# [ASSIGNMENT]
From the entries below, copy exactly the lines from the one that contains "Image resolution: width=332" through the one that contains "Screen dimensions: 214x161", both included, and only those.

[[ GIVEN DATA, beginning ]]

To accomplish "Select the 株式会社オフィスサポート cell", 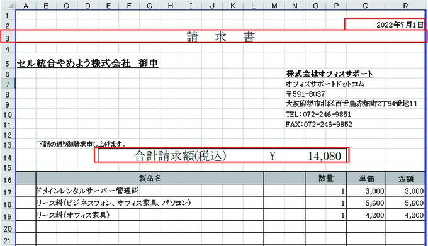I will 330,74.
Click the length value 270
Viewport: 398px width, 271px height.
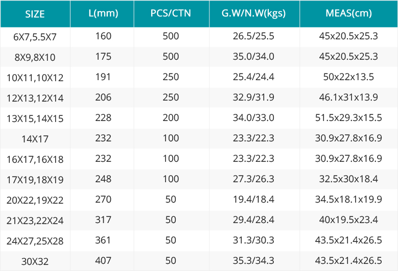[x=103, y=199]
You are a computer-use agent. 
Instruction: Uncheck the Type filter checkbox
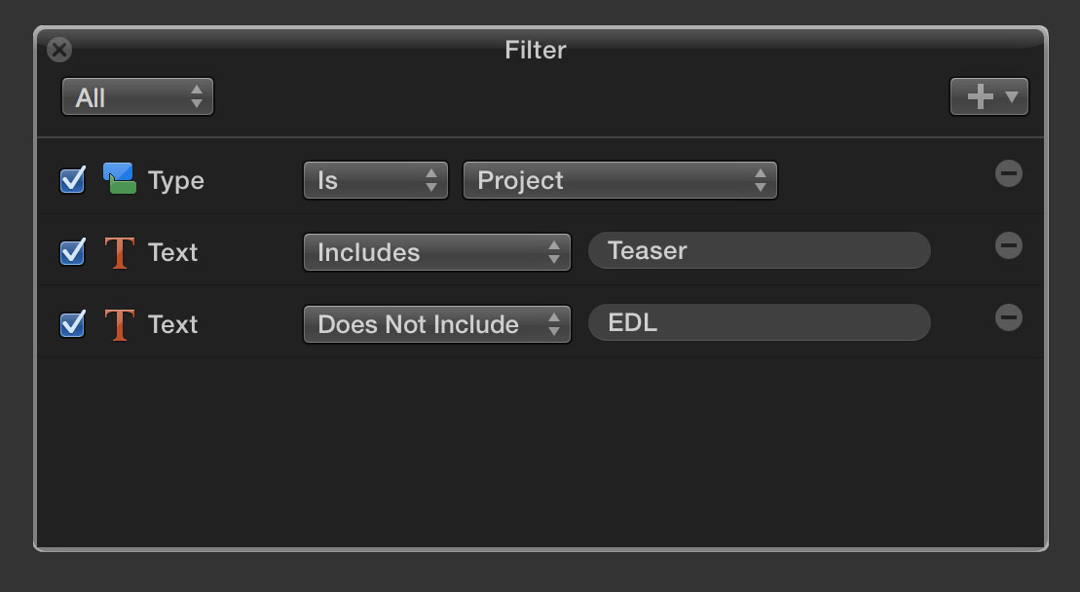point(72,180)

[[ GIVEN DATA, end ]]
[[ GIVEN DATA, beginning ]]

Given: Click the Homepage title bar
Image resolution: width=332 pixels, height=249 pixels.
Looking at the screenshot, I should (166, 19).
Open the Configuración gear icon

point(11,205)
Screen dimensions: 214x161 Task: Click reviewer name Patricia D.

[[ GIVEN DATA, end ]]

# [RESPONSE BELOW]
Image resolution: width=332 pixels, height=249 pixels.
Looking at the screenshot, I should (166, 19).
Open the Configuración gear icon

point(11,205)
Screen dimensions: 214x161 Task: Click reviewer name Patricia D.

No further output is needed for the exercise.